It’s vital that we know what direction the communication industry is going. Knowing its trends, changes, and challenges determines success as communications professionals.
The European Communication Monitor (ECM) Survey identifies trends and challenges in communication management and public relations, which makes it all the easier to know where an organisation, or you, stand in the industry.
The 2017 ECM Survey, which included responses from 3,387 senior professionals from 50 countries, found that digital evolution and social media continues to be a focus within the industry. Accompanied with this trend comes challenges of visual communication, the discussion on social bots, and how to address hypermodernity.
Even though a clear majority of professionals believe visual communication such as video, photo, and graphics are vital for successful communication, half have “limited visual competencies.”
Communication professionals realise its importance, yet don’t have the skills to enhance their audience engagement with visual communication. This is an opportunity for professionals to learn such skills, and we have a blog post highlighting simple tools to create visuals for free.
Artificial Intelligence (AI) is spreading through the communications industry and many media professionals in the United States say it’s the “next big thing” in effectively reaching audiences. But Europeans haven’t noticed.
Discussions, even the existence and use, of social bots is largely neglected by many communication professionals in Europe, according to the survey. Only one-third of participants follow the debate and 15.9 % have no idea about the topic at all.
Social bots are mainly seen as a threat to the public and organisational reputations. This is because social bots are commonly fake social media accounts that spread pro-governmental messages and fake news, cause artificial trends, and are meant to beef up website follower numbers.
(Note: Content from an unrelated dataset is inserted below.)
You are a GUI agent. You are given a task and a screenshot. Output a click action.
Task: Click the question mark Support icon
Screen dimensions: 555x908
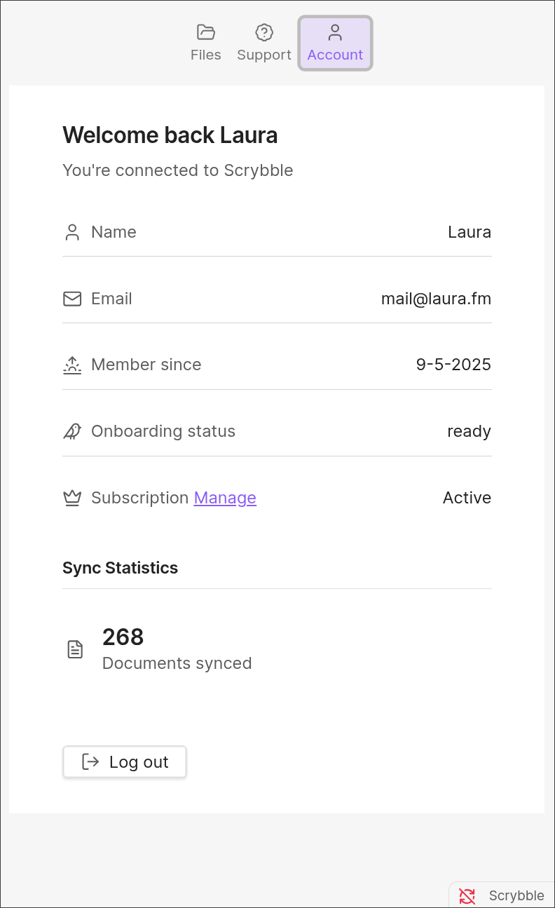point(264,32)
One interesting titbit reported from the Washington Post about bots is that one service found 59% of President Trump’s followers are bots or fake accounts, while Hillary Clinton’s are 66% bots.
But 4 out of 10 participants in the survey see social bots as an opportunity.
Positive examples of social bots include chatbots, or algorithms designed to hold a conversation with a human. Chatbots were popular among top U.S. media outlets during the presidential election to update audiences on predictions and the latest news. Other examples of social bots include bots that can automatically aggregate content from sources like news feeds.
Looking to the future, only 6.2% of participants said they use social bots for strategic communication today and only 8.5% plan to use them soon. Communication departments and agencies that use social bots mostly use them for automated responses or for identifying and following others on social media.
It’s slow to becoming a mainstream strategy in communications, but professionals should keep an open mind about it. Multiple companies, including our client Connector, are using chatbots through Facebook Messenger to improve customer service, audience profiling, and personalised content.
As we well know, digital evolution and social media are on almost every communication professional’s mind. More than 90% of participants in the survey said social media is the most important channel to address stakeholders, gatekeepers, and audiences.
One thing noted in the study is that “it is interesting that the shift towards online and mobile is consistently overestimated by practitioners. Media relations with print newspapers/magazines are still stronger than expected.”
Technology isn’t the only thing affecting the communication industry. A shift in society behaviour is affecting how communication professionals and organisations should approach work and reaction.
We’re living in a hypermodern society: “society in overdrive, characterised by a culture of hyper consumption, hyper change, and hyper individualism.” Audiences and consumers expect organisations to reflect on their roles and behaviours in society and what impact that has at large.
Ways organisations are adjusting to this shift is by continuous change in the work environment, decentralising IT, adjusting rapidly to the work force, and emphasising creativity and ethics of responsibility.
Half of the participants said hypermodern society has changed communication between their organisation and stakeholders, 71.5% of participants see the shift in culture, and the transition to a hypermodern culture is strongest in consultancies and private companies.
Although about 40% of companies represented in the study are shifting into a hypermodern mindset, the same number is stuck still in the previous societal definition of postmodern society, which emphasises knowledge, innovation, and ethics of values.
One way some companies are adjusting to this societal change is to participate in discussions centered on issues such as ecology and climate, open borders for business, the future of the European Union, and the refugee crisis.
The ECM Survey started in 2007 and tracks trends and challenges in communication management in Europe. What do you think about the study’s findings?